Configuration System¤
Datarax uses a typed configuration system based on Python dataclasses. All module configurations inherit from a base class hierarchy that provides validation, immutability guarantees, and consistent behavior.
Configuration Hierarchy¤
DataraxModuleConfig (base)
├── OperatorConfig (mutable, learnable)
│ ├── MapOperatorConfig
│ ├── ElementOperatorConfig
│ └── BatchMixOperatorConfig
└── StructuralConfig (immutable, compile-time)
├── HFEagerConfig
└── TFDSEagerConfig
★ Insight ─────────────────────────────────────
- OperatorConfig: For modules with learnable parameters (mutable state)
- StructuralConfig: For modules with fixed behavior (frozen after creation)

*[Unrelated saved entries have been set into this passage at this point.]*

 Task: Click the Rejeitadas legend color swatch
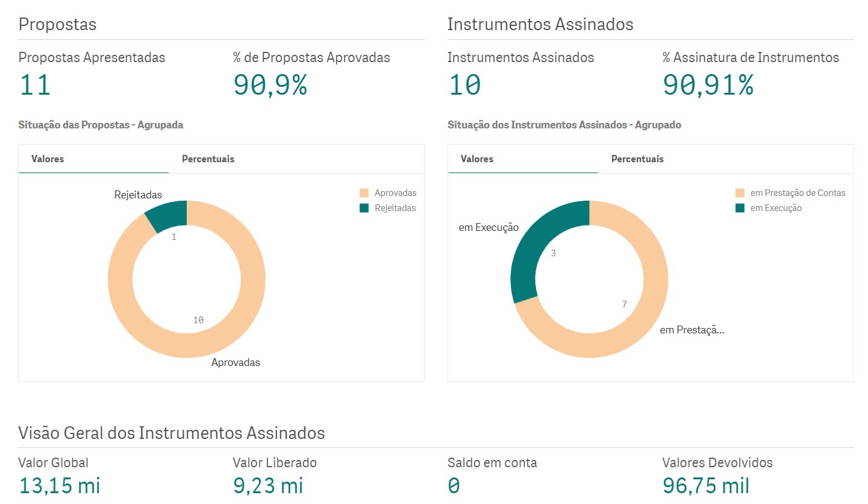(364, 208)
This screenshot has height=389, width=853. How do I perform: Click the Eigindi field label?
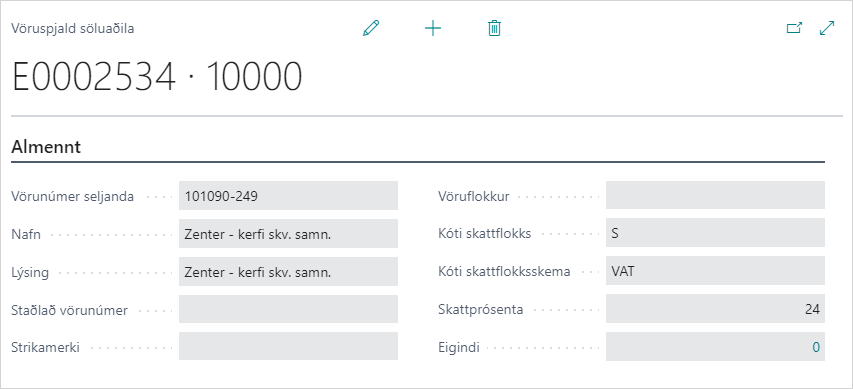pos(459,348)

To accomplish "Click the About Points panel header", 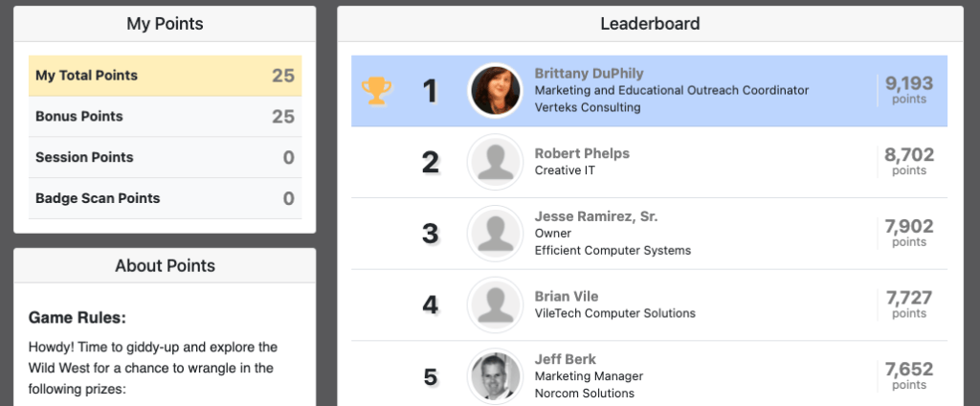I will [x=165, y=266].
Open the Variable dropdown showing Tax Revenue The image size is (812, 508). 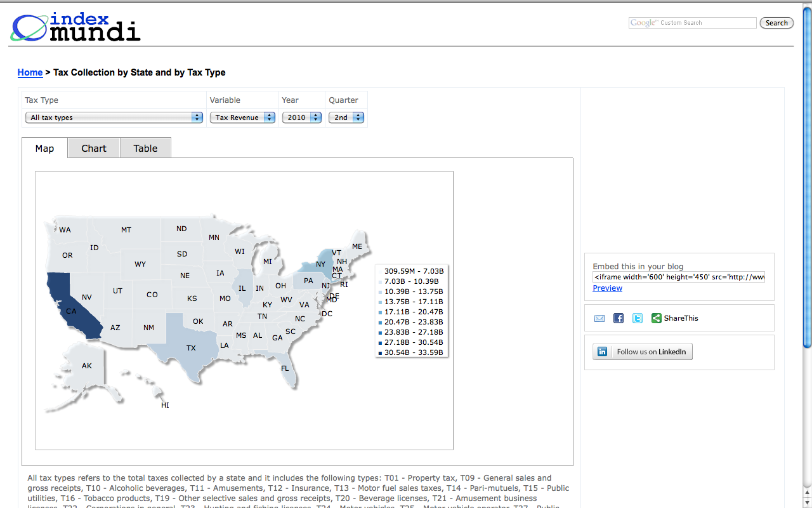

- All configs validate on construction (
__post_init__) - For shuffle configurations, use
seed=42parameter
─────────────────────────────────────────────────
Base Configuration¤
All configs inherit common settings:
from datarax.core.config import DataraxModuleConfig
# Base attributes available to all configs:
config = DataraxModuleConfig(
cacheable=False, # Enable caching
batch_stats_fn=None, # Dynamic statistics function
precomputed_stats=None, # Static statistics
)
Mutual Exclusivity
batch_stats_fn and precomputed_stats cannot both be set.
Operator Configuration¤
For operators with mutable state and potential randomness:
from datarax.core.config import OperatorConfig
# Deterministic operator
config = OperatorConfig(
stochastic=False,
)
# Stochastic operator (requires stream_name)
config = OperatorConfig(
stochastic=True,
stream_name="augment", # Required!
)
Validation Rules¤
| stochastic | stream_name | Result |
|---|---|---|
False |
None |
✅ Valid deterministic |
True |
"name" |
✅ Valid stochastic |
True |
None |
❌ Error: stream_name required |
False |
"name" |
❌ Error: stream_name forbidden |
Specific Operator Configs¤
ElementOperatorConfig¤
For element-level transformations:
from datarax.core.config import ElementOperatorConfig
# Deterministic
config = ElementOperatorConfig(stochastic=False)
# Stochastic
config = ElementOperatorConfig(
stochastic=True,
stream_name="element_aug",
)
MapOperatorConfig¤
For per-array-leaf transformations:
from datarax.core.config import MapOperatorConfig
# Full-tree mode (transform entire element)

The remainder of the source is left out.